Item Response Theory (IRT) in Educational Assessment

Item Response Theory (IRT) is a statistical framework used to design, analyze, and score educational and psychological tests. It models the relationship between an examinee's performance on individual test items and an unobservable trait or ability, often called a latent trait (e.g., mathematical ability, reading comprehension).

Description and Analysis of Tests

IRT goes beyond traditional scoring methods by providing detailed information about the test and the test-takers:

Item Parameters: Each test item is statistically characterized by parameters that describe its properties, such as:

Difficulty (b): The level of ability at which an examinee has a 50% chance of answering the item correctly.

Discrimination (a): How well the item differentiates between examinees with ability levels near the item's difficulty.

Guessing (c): The probability that an examinee with a very low ability can still get the item correct by guessing (usually only for multiple-choice questions).

Ability Estimation (Invariance): A major advantage of IRT is that it allows for the measurement of an examinee's ability (often denoted as θ) to be independent of the specific set of items they were given, provided the items accurately measure the same latent trait. Similarly, item parameters are independent of the specific group of people taking the test. This is an improvement over Classical Test Theory.

Computerized Adaptive Testing (CAT): IRT enables Computerized Adaptive Testing (CAT), where a computer selects the next test item based on the examinee's performance on previous items. This ensures the test is constantly adapted to provide the most informative items for that individual's ability level, leading to more precise measurement with fewer questions.

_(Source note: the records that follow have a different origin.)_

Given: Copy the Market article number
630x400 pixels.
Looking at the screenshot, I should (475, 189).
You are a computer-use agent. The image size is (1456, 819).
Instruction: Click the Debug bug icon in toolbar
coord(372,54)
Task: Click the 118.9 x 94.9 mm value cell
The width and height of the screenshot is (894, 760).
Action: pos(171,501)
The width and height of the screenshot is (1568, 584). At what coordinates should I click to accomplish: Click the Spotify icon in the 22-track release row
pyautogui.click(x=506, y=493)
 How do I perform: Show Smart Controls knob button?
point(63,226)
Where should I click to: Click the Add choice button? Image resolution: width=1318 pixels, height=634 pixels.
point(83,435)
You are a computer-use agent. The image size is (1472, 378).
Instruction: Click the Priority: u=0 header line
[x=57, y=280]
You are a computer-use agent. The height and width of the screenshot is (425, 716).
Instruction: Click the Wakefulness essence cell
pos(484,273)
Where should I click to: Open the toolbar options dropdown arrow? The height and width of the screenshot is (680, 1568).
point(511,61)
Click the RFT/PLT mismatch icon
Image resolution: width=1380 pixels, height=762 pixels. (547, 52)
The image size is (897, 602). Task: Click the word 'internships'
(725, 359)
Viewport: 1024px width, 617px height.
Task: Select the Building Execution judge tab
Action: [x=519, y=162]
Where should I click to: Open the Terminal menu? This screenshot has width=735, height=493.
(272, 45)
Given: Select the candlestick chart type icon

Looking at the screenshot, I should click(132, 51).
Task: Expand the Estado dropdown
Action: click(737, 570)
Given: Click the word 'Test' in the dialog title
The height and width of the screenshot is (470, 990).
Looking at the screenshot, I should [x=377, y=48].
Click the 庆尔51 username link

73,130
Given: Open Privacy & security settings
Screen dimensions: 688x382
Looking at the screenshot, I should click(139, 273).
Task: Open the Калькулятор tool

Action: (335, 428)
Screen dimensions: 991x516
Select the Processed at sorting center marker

Application Example: Standardized Achievement Tests

IRT is the foundation for major standardized achievement tests (e.g., those used for college admissions or state-wide academic proficiency).

It allows test developers to create and maintain item banks—large collections of calibrated questions—for generating multiple, non-identical test forms that are statistically equivalent in difficulty.

It ensures equating, which means a score on a test given one year can be accurately compared to a score on a test given a different year, even if the specific questions are different.

It helps identify item bias (Differential Item Functioning or DIF) to ensure questions don't unfairly favor or disadvantage particular subgroups (e.g., based on gender or ethnicity) after controlling for overall ability.